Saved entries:

--- START ---

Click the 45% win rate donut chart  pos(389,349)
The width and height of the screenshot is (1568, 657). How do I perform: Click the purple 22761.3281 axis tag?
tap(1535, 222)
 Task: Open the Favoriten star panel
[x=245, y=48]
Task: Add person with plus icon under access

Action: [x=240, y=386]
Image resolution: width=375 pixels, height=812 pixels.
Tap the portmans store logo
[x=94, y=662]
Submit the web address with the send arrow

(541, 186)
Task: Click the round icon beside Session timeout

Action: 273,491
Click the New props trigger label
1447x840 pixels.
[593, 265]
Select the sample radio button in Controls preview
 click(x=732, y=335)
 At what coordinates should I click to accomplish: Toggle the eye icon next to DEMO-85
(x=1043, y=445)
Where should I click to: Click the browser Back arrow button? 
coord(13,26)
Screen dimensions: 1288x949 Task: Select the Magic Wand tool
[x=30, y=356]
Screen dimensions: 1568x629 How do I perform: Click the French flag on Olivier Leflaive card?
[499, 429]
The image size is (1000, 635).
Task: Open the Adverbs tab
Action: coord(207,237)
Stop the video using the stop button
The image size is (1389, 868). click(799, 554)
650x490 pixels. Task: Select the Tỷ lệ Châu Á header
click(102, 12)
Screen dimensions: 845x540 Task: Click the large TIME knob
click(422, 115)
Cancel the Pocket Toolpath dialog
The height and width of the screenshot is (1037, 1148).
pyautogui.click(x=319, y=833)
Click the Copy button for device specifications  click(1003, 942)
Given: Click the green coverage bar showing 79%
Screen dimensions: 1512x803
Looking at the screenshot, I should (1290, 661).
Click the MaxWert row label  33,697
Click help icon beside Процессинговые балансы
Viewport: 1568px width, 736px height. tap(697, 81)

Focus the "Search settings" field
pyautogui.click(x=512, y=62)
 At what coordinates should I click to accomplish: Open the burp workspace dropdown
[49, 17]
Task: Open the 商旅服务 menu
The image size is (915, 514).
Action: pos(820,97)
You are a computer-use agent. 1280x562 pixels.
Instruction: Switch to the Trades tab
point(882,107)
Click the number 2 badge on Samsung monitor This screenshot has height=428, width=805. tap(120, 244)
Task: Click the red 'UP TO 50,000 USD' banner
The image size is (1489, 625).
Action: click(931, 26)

--- END ---

### Your task
Of the lines above, copy each that contains "label".

### Answer space
Click the New props trigger label
Click the MaxWert row label  33,697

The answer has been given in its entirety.